"The language of religion has been horribly mangled in our time, by Christian extremists in America and by Hindu extremists in India but the overwhelming weight of the problem lies in the world of Islam, and much of it has its roots in the ideological language of blood and war emanating from the Salafist movement within Islam, globally backed by Saudi Arabia," the Booker Prize winner said while accepting the PEN/Pinter prize this week.
Mumbai-born Rushdie said he fears that the language of "jihadi-cool" is seducing young British Muslims, many via Twitter and YouTube, into joining the "decapitating barbarianism" of IS.
Rushdie defined "jihadi-cool" as "the deformed medievalist language of fanaticism, backed up by modern weaponry", saying, "It's hard not to conclude that this hate-filled religious rhetoric, pouring from the mouths of ruthless fanatics into the ears of angry young men, has become the most dangerous new weapon in the world today".

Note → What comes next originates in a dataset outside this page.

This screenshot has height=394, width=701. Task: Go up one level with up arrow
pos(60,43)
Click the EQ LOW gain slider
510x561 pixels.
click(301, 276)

The New York-based writer was the subject of a fatwa from Ayatollah Khomeini in 1989 for his novel the Satanic Verses and had to spend years in hiding.
In his lecture at the event, he added, "What is being killed in Iraq is not just human beings, but a whole culture. To feel aversion towards such a force is not bigotry. It is the only possible response to the horror of events".
"If I don't like your ideas, it must be acceptable for me to say so, just as it is acceptable for you to say that you don't like mine. Ideas cannot be ring-fenced just because they claim to have this or that fictional sky god on their side," he said.